The Prime Minister said: “I can’t say that Christmas will be normal this year, but in a period of adversity time spent with loved ones is even more precious for people of all faiths and none… We all want some kind of Christmas; we need it; we certainly feel we deserve it… but this virus obviously is not going to grant a Christmas truce… and families will need to make a careful judgement about the risks of visiting elderly relatives.” He continued “’Tis the season to be jolly but ‘tis also the season to be jolly careful”, adding that the virus “doesn’t know it’s Christmas”.

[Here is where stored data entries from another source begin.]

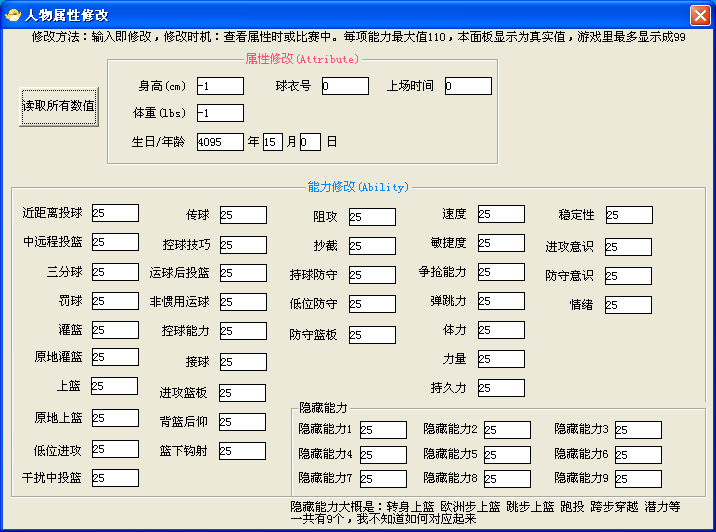
Task: Close the 人物属性修改 window
Action: click(699, 15)
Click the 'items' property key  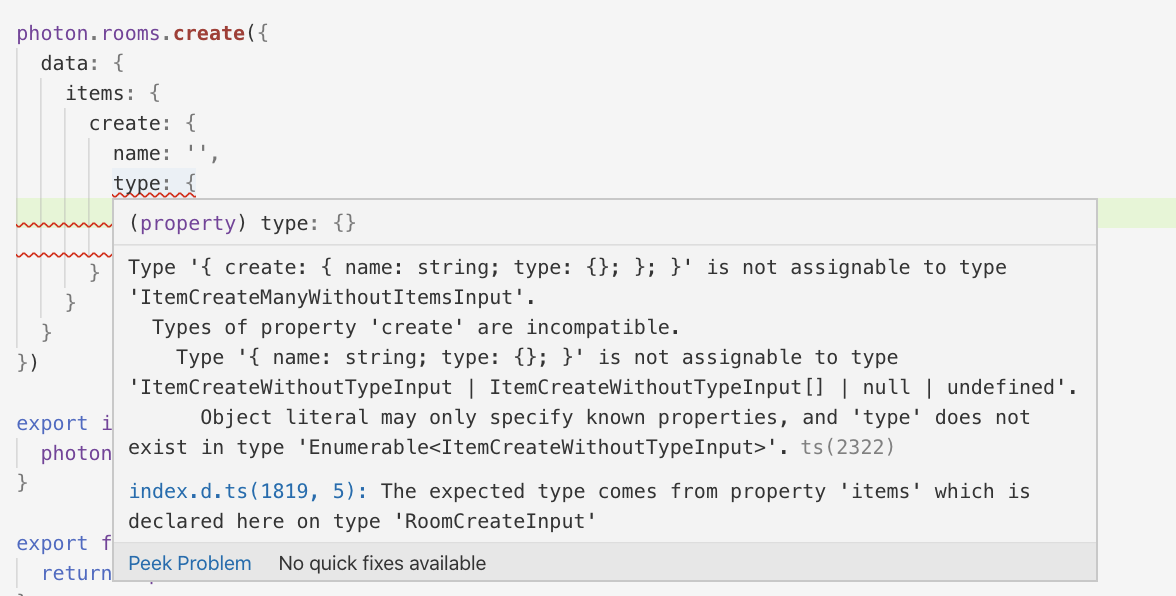coord(95,92)
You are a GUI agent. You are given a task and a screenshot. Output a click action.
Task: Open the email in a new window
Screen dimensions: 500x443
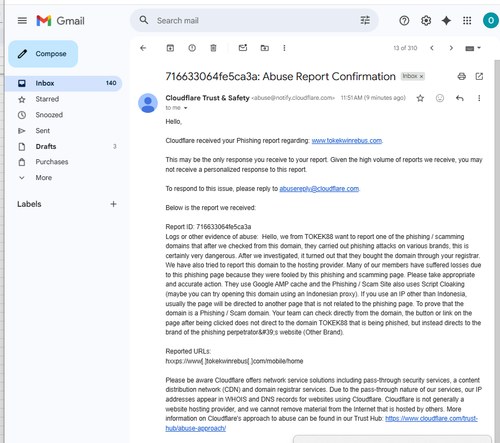coord(479,77)
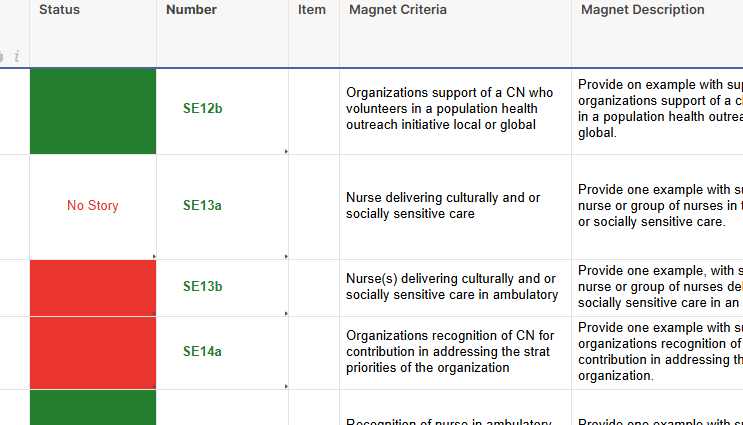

Professor Brendan Wren at the London School of Hygiene and Tropical Medicine urged caution, arguing that: “The best Christmas present ever is the promise of a new effective Covid-19 vaccine for everyone. It would be foolish to spoil this by relaxing measures too far and causing unnecessary deaths”. A poll for the Observer found that most of the public would rather have a locked-down Christmas than one with more relaxed measures which triggered a new lockdown in January. This was voted for by a margin of 54% to 33%, with older voters in particular preferring to avoid a January lockdown, even if the cost was Christmas.